▸ Your objective:
Every entry needs to be given again exactly as it reads.

(Collected data)
__________________________________________________
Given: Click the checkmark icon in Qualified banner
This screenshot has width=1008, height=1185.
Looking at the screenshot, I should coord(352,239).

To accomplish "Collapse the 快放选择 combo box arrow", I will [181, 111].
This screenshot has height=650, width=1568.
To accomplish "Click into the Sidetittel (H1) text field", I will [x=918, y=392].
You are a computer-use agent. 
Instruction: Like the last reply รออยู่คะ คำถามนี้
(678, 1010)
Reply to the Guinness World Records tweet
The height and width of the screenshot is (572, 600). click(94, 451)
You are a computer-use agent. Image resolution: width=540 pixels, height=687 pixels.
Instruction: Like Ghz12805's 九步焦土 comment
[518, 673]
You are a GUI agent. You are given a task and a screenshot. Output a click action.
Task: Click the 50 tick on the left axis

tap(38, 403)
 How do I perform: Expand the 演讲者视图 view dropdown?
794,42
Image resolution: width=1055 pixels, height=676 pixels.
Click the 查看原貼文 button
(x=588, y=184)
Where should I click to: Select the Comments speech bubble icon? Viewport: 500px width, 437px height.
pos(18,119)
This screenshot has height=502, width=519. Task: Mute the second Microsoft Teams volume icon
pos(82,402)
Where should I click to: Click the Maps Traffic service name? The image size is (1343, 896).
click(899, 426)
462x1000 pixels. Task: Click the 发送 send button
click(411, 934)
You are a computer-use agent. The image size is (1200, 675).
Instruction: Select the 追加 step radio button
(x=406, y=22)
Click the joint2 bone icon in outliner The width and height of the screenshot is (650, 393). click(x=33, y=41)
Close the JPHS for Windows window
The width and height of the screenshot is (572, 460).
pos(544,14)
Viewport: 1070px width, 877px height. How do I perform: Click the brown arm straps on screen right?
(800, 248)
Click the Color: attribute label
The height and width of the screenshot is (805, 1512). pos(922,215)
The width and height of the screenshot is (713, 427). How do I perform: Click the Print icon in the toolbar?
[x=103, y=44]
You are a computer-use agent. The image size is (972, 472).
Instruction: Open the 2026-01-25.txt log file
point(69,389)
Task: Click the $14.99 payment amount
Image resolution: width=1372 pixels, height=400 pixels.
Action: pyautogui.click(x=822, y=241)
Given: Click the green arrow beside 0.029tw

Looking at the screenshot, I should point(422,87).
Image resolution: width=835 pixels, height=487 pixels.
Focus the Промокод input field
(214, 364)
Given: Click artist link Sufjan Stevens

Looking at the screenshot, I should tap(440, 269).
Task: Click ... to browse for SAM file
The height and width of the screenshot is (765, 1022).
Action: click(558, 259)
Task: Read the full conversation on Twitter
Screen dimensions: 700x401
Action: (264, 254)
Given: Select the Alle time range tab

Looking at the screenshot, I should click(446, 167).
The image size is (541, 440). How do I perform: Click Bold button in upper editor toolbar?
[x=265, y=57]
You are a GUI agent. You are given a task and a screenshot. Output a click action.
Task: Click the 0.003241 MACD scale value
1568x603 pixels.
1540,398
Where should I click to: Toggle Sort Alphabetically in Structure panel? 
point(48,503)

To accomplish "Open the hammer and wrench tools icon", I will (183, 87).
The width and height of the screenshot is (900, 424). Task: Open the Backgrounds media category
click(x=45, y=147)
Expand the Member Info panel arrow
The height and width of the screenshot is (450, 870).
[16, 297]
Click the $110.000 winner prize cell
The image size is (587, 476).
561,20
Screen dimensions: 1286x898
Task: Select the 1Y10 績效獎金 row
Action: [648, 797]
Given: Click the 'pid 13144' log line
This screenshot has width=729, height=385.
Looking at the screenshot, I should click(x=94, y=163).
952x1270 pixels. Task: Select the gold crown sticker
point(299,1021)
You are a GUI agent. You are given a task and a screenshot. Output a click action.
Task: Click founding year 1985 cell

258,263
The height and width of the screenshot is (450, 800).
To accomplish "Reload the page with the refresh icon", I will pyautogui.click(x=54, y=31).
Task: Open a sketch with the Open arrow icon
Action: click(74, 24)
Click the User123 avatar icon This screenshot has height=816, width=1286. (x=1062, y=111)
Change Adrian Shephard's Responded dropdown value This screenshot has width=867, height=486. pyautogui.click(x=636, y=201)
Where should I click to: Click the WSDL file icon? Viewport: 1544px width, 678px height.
__________________________________________________
▸ Exercise result:
Given: Click the checkmark icon in Qualified banner
This screenshot has width=1008, height=1185.
Looking at the screenshot, I should coord(352,239).

To accomplish "Collapse the 快放选择 combo box arrow", I will [181, 111].
This screenshot has height=650, width=1568.
To accomplish "Click into the Sidetittel (H1) text field", I will [x=918, y=392].
You are a computer-use agent. 
Instruction: Like the last reply รออยู่คะ คำถามนี้
(678, 1010)
Reply to the Guinness World Records tweet
The height and width of the screenshot is (572, 600). click(94, 451)
You are a computer-use agent. Image resolution: width=540 pixels, height=687 pixels.
Instruction: Like Ghz12805's 九步焦土 comment
[518, 673]
You are a GUI agent. You are given a task and a screenshot. Output a click action.
Task: Click the 50 tick on the left axis

tap(38, 403)
 How do I perform: Expand the 演讲者视图 view dropdown?
794,42
Image resolution: width=1055 pixels, height=676 pixels.
Click the 查看原貼文 button
(x=588, y=184)
Where should I click to: Select the Comments speech bubble icon? Viewport: 500px width, 437px height.
pos(18,119)
This screenshot has height=502, width=519. Task: Mute the second Microsoft Teams volume icon
pos(82,402)
Where should I click to: Click the Maps Traffic service name? The image size is (1343, 896).
click(899, 426)
462x1000 pixels. Task: Click the 发送 send button
click(411, 934)
You are a computer-use agent. The image size is (1200, 675).
Instruction: Select the 追加 step radio button
(x=406, y=22)
Click the joint2 bone icon in outliner The width and height of the screenshot is (650, 393). click(x=33, y=41)
Close the JPHS for Windows window
The width and height of the screenshot is (572, 460).
pos(544,14)
Viewport: 1070px width, 877px height. How do I perform: Click the brown arm straps on screen right?
(800, 248)
Click the Color: attribute label
The height and width of the screenshot is (805, 1512). pos(922,215)
The width and height of the screenshot is (713, 427). How do I perform: Click the Print icon in the toolbar?
[x=103, y=44]
You are a computer-use agent. The image size is (972, 472).
Instruction: Open the 2026-01-25.txt log file
point(69,389)
Task: Click the $14.99 payment amount
Image resolution: width=1372 pixels, height=400 pixels.
Action: pyautogui.click(x=822, y=241)
Given: Click the green arrow beside 0.029tw

Looking at the screenshot, I should point(422,87).
Image resolution: width=835 pixels, height=487 pixels.
Focus the Промокод input field
(214, 364)
Given: Click artist link Sufjan Stevens

Looking at the screenshot, I should tap(440, 269).
Task: Click ... to browse for SAM file
The height and width of the screenshot is (765, 1022).
Action: click(558, 259)
Task: Read the full conversation on Twitter
Screen dimensions: 700x401
Action: (264, 254)
Given: Select the Alle time range tab

Looking at the screenshot, I should click(446, 167).
The image size is (541, 440). How do I perform: Click Bold button in upper editor toolbar?
[x=265, y=57]
You are a GUI agent. You are given a task and a screenshot. Output a click action.
Task: Click the 0.003241 MACD scale value
1568x603 pixels.
1540,398
Where should I click to: Toggle Sort Alphabetically in Structure panel? 
point(48,503)

To accomplish "Open the hammer and wrench tools icon", I will (183, 87).
The width and height of the screenshot is (900, 424). Task: Open the Backgrounds media category
click(x=45, y=147)
Expand the Member Info panel arrow
The height and width of the screenshot is (450, 870).
[16, 297]
Click the $110.000 winner prize cell
The image size is (587, 476).
561,20
Screen dimensions: 1286x898
Task: Select the 1Y10 績效獎金 row
Action: [648, 797]
Given: Click the 'pid 13144' log line
This screenshot has width=729, height=385.
Looking at the screenshot, I should click(x=94, y=163).
952x1270 pixels. Task: Select the gold crown sticker
point(299,1021)
You are a GUI agent. You are given a task and a screenshot. Output a click action.
Task: Click founding year 1985 cell

258,263
The height and width of the screenshot is (450, 800).
To accomplish "Reload the page with the refresh icon", I will pyautogui.click(x=54, y=31).
Task: Open a sketch with the Open arrow icon
Action: click(74, 24)
Click the User123 avatar icon This screenshot has height=816, width=1286. (x=1062, y=111)
Change Adrian Shephard's Responded dropdown value This screenshot has width=867, height=486. pyautogui.click(x=636, y=201)
Where should I click to: Click the WSDL file icon? Viewport: 1544px width, 678px height.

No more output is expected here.